Stored items:
---

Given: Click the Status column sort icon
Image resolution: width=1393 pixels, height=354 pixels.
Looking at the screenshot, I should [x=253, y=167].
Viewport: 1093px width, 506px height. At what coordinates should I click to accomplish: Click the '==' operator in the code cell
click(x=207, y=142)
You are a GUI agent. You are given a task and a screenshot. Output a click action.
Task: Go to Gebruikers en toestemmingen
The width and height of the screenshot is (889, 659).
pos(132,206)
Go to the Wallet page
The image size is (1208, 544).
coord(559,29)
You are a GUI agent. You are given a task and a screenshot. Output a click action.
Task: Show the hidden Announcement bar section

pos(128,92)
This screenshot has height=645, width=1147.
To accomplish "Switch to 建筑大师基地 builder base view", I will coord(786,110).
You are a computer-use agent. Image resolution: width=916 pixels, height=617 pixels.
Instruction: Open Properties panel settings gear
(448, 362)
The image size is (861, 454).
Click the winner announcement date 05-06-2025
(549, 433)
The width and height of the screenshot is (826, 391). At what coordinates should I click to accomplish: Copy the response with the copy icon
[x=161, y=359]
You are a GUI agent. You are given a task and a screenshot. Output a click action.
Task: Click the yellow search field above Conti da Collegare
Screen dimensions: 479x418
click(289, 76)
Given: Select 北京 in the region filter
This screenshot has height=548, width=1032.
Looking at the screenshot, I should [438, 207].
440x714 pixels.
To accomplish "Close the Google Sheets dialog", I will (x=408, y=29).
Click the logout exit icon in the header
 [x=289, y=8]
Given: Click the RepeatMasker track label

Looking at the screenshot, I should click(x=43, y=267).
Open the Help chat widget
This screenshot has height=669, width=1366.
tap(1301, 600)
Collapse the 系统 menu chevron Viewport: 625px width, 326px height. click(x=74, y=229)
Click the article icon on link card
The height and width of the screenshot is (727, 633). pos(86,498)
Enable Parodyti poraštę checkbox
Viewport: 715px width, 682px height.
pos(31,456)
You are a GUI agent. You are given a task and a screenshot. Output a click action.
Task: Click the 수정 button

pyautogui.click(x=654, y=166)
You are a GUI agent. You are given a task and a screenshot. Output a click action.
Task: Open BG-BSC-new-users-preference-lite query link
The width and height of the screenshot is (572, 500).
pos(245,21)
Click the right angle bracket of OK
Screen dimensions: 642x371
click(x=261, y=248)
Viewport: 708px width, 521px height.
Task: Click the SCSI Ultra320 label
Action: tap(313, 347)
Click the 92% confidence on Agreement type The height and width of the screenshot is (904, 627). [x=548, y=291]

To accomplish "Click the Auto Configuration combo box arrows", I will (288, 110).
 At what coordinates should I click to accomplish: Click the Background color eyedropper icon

---

THE PROBLEM:
The entries are to be transcribed exactly, each line in full.

SOLUTION TO THE EXERCISE:
Given: Click the Status column sort icon
Image resolution: width=1393 pixels, height=354 pixels.
Looking at the screenshot, I should [x=253, y=167].
Viewport: 1093px width, 506px height. At what coordinates should I click to accomplish: Click the '==' operator in the code cell
click(x=207, y=142)
You are a GUI agent. You are given a task and a screenshot. Output a click action.
Task: Go to Gebruikers en toestemmingen
The width and height of the screenshot is (889, 659).
pos(132,206)
Go to the Wallet page
The image size is (1208, 544).
coord(559,29)
You are a GUI agent. You are given a task and a screenshot. Output a click action.
Task: Show the hidden Announcement bar section

pos(128,92)
This screenshot has height=645, width=1147.
To accomplish "Switch to 建筑大师基地 builder base view", I will coord(786,110).
You are a computer-use agent. Image resolution: width=916 pixels, height=617 pixels.
Instruction: Open Properties panel settings gear
(448, 362)
The image size is (861, 454).
Click the winner announcement date 05-06-2025
(549, 433)
The width and height of the screenshot is (826, 391). At what coordinates should I click to accomplish: Copy the response with the copy icon
[x=161, y=359]
You are a GUI agent. You are given a task and a screenshot. Output a click action.
Task: Click the yellow search field above Conti da Collegare
Screen dimensions: 479x418
click(289, 76)
Given: Select 北京 in the region filter
This screenshot has height=548, width=1032.
Looking at the screenshot, I should [438, 207].
440x714 pixels.
To accomplish "Close the Google Sheets dialog", I will (x=408, y=29).
Click the logout exit icon in the header
 [x=289, y=8]
Given: Click the RepeatMasker track label

Looking at the screenshot, I should click(x=43, y=267).
Open the Help chat widget
This screenshot has height=669, width=1366.
tap(1301, 600)
Collapse the 系统 menu chevron Viewport: 625px width, 326px height. click(x=74, y=229)
Click the article icon on link card
The height and width of the screenshot is (727, 633). pos(86,498)
Enable Parodyti poraštę checkbox
Viewport: 715px width, 682px height.
pos(31,456)
You are a GUI agent. You are given a task and a screenshot. Output a click action.
Task: Click the 수정 button

pyautogui.click(x=654, y=166)
You are a GUI agent. You are given a task and a screenshot. Output a click action.
Task: Open BG-BSC-new-users-preference-lite query link
The width and height of the screenshot is (572, 500).
pos(245,21)
Click the right angle bracket of OK
Screen dimensions: 642x371
click(x=261, y=248)
Viewport: 708px width, 521px height.
Task: Click the SCSI Ultra320 label
Action: tap(313, 347)
Click the 92% confidence on Agreement type The height and width of the screenshot is (904, 627). [x=548, y=291]

To accomplish "Click the Auto Configuration combo box arrows", I will (288, 110).
 At what coordinates should I click to accomplish: Click the Background color eyedropper icon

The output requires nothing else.